Tematicamente, fui remetido ao sensacional Um Lugar Silencioso (2018). Naquele filme, observamos de perto as inseguranças de um casal criando seus filhos em uma distopia ensurdecedora. Aqui, há uma pretensão maior de mostrar as questões parentais em conflito com os padrões de comportamento emergentes, com foco absoluto no que constitui hoje um homem adolescente. Uma pena que o roteiro não encontra inspiração para desenvolver melhor os arcos de Brandon com os colegas, ou mesmo suas motivações intrínsecas para os atos que vem a cometer. Ao final, nos deparamos com uma representação unilateral e deslocada dos atiradores de Columbine, desperdiçando uma boa oportunidade de retratar contornos mais intimistas de uma mente jovem e conturbada em contato com estímulos contemporâneos.

Tal desfeita é acompanhada por decisões estéticas questionáveis. Os efeitos visuais geram desconforto pelos piores motivos. Há um apelo pela identidade escatológica e caricatural de Sam Raimi (algo que James Gunn aproveitou bem em Seres Rastejantes e que funcionou primorosamente na refilmagem de Madrugada dos Mortos, por ele roteirizada) que não conversa bem com os primeiros arcos do filme. O acúmulo de personagens descartáveis também resseca a obra, demonstrando um sintoma clássico de filmes de terror (e também de filmes de super heróis) que não passa despercebido. A trilha de Tim Williams, por sua vez, parece uma paródia das piores obras de Hans Zimmer, com menção desonrosa para os acordes que acompanham o clímax.

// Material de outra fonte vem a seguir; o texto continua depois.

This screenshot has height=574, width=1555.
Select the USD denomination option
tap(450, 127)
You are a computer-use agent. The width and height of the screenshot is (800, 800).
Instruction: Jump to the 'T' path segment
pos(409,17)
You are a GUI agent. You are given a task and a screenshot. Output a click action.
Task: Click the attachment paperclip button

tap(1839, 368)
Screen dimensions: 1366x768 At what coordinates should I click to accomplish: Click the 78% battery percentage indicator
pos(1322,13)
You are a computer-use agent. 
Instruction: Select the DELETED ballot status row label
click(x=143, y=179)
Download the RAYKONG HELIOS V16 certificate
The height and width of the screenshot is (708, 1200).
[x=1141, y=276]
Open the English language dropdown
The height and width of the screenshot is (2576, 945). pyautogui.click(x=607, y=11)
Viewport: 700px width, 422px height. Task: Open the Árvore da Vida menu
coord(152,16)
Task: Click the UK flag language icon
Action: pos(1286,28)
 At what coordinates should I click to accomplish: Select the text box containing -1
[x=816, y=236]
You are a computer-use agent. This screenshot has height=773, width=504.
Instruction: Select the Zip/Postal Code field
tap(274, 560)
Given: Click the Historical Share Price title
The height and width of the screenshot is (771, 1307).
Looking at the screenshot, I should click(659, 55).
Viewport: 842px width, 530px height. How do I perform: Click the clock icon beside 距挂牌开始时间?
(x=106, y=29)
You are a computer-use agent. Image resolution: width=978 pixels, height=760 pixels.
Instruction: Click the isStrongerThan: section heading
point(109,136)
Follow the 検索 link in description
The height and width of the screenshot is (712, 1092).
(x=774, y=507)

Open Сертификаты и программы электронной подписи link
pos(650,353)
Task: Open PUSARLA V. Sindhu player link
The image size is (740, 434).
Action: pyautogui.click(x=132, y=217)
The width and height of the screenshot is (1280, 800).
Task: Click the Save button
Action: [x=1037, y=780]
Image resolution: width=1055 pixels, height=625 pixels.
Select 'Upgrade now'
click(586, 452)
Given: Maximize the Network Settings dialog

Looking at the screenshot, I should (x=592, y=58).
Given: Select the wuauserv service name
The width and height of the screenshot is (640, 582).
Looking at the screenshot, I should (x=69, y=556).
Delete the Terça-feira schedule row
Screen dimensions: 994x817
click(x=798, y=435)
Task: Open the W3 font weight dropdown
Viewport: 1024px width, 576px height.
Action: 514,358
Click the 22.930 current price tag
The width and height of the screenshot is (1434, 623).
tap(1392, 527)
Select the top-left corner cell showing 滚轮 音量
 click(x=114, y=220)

Ao final, ficamos com a impressão de um espetáculo pretensioso, indigesto e sem definições para a história que quer contar. Cenas que, no papel, parecem repletas de significados perdem força com escolhas pretensiosas ou levianas. O final abrupto tem a sorte de não eclipsar uma identidade própria, construída, principalmente, na primeira metade da projeção. Ao final do dia, Brightburn pode parecer um filhote adotivo de A Profecia (1976) com Carrie, a Estranha (1976) aspirando um caminho incerto que não me sinto seguro em predizer.